## Requirement
Throughout the listing that follows, find each line with the word "volume" and copy it.

════

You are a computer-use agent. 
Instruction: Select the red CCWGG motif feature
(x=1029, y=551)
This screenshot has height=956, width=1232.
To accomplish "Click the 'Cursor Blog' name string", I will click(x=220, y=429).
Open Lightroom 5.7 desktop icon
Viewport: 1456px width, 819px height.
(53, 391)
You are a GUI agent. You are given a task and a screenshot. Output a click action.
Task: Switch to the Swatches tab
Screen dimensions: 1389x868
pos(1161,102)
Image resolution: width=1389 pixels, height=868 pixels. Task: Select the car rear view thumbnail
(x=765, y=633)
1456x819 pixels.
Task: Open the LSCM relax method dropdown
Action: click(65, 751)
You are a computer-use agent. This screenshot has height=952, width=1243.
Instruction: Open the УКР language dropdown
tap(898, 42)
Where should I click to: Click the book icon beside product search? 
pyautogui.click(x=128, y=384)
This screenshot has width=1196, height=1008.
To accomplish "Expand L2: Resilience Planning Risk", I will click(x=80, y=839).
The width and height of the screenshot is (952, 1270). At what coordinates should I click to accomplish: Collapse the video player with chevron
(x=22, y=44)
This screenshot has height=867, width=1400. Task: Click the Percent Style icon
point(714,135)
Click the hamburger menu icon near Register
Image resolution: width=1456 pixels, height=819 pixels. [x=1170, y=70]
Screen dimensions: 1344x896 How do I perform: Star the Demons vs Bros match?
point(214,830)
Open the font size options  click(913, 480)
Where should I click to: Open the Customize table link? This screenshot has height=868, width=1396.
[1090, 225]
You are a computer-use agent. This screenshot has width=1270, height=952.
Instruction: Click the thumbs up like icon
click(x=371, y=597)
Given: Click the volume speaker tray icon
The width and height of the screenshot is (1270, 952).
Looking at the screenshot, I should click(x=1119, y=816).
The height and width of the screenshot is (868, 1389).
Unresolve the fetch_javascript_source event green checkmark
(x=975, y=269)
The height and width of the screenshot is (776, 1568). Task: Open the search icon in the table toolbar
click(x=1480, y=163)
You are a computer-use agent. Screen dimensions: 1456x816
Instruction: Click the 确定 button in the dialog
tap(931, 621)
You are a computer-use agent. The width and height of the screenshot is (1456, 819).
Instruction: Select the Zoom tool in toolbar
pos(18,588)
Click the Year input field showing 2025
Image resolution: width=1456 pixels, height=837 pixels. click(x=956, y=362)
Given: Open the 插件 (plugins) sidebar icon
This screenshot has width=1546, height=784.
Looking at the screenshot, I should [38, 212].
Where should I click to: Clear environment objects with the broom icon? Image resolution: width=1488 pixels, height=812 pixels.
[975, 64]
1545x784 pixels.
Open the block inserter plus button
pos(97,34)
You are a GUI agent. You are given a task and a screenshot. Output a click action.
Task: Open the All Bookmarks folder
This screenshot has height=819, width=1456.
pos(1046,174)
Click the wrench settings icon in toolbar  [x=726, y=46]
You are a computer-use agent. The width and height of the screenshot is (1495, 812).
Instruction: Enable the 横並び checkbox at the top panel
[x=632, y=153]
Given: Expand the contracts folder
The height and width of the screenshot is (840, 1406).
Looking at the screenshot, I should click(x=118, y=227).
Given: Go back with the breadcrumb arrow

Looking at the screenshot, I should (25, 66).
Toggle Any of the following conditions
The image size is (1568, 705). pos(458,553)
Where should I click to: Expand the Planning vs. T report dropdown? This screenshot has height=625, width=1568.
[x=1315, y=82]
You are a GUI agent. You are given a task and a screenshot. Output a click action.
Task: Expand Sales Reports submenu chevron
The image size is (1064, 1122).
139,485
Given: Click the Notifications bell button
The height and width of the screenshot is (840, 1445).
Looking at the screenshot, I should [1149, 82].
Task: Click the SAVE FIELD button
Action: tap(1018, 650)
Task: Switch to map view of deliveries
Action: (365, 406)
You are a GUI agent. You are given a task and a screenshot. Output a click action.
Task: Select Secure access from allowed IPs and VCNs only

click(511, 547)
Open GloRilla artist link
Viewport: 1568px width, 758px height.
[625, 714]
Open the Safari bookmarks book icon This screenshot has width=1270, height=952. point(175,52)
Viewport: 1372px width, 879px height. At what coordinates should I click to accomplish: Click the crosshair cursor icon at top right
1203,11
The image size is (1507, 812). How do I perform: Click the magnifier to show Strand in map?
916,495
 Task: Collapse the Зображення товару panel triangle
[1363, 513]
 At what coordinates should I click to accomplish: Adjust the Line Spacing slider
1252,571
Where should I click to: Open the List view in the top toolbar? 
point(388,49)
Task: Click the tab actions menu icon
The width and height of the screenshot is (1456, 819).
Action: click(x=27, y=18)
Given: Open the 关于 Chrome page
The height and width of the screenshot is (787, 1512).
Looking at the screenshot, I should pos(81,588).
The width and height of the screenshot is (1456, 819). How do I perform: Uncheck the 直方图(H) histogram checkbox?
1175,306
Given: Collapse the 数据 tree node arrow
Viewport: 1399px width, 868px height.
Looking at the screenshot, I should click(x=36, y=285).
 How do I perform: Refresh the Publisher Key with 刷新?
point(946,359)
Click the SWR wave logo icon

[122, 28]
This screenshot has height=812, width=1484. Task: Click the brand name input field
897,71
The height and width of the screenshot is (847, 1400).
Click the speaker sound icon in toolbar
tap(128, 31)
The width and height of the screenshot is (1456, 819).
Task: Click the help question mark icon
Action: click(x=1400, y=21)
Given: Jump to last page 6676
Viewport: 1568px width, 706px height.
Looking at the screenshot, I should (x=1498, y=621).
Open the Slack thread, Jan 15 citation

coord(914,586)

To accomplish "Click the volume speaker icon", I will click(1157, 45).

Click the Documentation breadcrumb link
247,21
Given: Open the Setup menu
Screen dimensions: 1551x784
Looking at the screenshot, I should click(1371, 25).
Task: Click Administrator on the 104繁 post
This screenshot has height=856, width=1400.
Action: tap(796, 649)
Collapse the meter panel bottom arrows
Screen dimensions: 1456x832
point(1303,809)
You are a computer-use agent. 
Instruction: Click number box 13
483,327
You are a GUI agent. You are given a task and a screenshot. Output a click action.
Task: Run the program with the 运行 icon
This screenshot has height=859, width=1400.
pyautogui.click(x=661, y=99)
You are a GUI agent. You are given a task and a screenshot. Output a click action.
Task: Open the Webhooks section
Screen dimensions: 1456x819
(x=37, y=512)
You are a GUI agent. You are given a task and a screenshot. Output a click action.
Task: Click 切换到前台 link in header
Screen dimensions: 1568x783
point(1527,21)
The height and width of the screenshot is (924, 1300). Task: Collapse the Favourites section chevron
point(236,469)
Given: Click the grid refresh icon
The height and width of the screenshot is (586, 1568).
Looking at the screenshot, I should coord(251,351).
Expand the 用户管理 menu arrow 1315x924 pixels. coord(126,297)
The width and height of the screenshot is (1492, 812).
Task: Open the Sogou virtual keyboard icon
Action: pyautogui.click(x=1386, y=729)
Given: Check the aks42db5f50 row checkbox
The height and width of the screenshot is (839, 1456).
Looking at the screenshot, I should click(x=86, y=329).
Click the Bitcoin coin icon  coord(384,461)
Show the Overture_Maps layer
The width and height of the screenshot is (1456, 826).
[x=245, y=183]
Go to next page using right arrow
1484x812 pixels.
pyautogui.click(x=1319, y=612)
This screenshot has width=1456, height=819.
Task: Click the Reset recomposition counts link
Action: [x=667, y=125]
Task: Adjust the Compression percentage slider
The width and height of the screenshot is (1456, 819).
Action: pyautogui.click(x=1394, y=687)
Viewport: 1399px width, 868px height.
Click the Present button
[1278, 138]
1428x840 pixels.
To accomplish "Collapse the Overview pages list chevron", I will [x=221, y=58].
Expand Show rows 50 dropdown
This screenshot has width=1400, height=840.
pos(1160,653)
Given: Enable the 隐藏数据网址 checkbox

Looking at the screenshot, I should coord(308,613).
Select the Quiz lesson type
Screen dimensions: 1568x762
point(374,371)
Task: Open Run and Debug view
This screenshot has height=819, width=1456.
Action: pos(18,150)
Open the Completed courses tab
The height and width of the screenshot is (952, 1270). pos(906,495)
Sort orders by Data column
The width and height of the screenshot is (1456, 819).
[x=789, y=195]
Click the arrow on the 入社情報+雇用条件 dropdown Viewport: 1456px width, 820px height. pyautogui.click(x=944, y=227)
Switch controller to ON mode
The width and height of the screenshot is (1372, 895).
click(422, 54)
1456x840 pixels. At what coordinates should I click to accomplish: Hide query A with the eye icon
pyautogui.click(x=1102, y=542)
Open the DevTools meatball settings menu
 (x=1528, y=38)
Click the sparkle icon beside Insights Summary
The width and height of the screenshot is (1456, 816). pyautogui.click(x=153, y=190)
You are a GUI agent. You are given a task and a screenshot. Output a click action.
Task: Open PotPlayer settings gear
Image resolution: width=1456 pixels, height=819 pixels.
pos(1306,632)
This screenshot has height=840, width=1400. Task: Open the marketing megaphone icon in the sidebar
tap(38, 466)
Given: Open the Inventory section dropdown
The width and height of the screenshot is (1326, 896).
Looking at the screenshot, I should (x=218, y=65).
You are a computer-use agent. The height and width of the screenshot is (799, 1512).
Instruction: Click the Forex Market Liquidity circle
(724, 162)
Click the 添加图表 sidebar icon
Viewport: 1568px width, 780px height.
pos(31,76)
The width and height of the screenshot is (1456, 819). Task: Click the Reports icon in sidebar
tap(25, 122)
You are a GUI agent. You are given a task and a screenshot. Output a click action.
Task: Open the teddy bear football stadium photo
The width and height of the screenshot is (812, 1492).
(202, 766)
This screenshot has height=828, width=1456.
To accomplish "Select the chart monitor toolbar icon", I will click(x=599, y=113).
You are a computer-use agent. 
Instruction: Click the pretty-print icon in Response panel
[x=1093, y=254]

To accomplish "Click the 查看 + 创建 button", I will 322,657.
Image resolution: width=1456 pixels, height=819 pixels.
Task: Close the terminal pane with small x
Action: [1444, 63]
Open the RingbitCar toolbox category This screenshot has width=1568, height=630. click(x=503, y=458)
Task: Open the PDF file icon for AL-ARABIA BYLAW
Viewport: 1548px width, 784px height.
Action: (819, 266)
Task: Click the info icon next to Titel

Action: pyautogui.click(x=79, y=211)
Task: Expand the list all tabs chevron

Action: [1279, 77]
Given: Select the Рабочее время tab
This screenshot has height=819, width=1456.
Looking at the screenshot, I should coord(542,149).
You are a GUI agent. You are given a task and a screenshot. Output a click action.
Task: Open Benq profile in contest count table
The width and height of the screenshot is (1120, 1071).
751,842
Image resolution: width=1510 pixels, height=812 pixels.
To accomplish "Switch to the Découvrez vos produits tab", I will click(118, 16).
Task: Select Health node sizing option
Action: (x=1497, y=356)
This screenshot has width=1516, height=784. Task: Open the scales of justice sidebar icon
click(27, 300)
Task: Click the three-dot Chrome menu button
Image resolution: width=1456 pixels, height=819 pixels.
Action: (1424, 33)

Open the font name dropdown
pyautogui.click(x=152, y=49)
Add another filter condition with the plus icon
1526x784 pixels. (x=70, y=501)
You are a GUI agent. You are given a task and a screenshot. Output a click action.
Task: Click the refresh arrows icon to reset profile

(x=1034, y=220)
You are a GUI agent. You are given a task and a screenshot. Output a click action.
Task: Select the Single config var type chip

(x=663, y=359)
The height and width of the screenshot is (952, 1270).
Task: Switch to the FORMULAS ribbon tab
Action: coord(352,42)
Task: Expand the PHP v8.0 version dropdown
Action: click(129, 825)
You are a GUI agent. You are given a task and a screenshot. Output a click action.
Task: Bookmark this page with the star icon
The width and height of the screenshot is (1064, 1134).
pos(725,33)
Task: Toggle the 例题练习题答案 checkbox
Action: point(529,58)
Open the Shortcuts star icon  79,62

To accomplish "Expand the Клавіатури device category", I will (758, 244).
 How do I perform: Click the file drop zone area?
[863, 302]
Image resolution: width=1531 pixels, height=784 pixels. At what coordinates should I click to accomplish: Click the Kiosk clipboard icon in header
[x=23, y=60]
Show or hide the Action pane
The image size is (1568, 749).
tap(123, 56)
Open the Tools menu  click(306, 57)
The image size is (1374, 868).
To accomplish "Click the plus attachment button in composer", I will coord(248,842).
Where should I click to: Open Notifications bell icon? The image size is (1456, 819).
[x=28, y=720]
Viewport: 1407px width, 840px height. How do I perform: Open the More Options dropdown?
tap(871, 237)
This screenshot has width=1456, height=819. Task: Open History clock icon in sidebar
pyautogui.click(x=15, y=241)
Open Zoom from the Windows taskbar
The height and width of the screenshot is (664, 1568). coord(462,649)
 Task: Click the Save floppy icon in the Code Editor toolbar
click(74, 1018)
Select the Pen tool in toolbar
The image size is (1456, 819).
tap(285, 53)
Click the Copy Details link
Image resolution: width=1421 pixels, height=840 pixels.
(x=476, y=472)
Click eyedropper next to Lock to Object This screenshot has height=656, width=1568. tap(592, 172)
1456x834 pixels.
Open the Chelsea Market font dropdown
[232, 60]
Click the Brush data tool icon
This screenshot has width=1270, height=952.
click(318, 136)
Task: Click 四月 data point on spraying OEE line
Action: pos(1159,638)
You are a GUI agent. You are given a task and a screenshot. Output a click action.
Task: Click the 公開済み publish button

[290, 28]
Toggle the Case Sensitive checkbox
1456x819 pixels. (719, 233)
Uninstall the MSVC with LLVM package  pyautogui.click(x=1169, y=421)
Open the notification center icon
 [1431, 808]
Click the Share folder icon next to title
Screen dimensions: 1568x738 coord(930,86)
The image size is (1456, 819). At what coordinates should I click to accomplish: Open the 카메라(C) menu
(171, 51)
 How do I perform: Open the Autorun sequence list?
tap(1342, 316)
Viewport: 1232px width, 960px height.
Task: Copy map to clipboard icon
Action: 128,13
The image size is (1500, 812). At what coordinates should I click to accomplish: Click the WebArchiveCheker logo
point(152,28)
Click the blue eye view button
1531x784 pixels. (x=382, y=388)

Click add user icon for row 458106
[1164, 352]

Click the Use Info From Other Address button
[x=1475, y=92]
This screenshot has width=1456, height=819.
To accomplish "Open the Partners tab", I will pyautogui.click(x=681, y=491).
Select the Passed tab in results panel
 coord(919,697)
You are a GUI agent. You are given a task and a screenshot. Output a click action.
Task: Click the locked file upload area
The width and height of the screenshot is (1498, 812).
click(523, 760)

════

## Response
Given: Click the volume speaker tray icon
To accomplish "Click the volume speaker icon", I will click(1157, 45).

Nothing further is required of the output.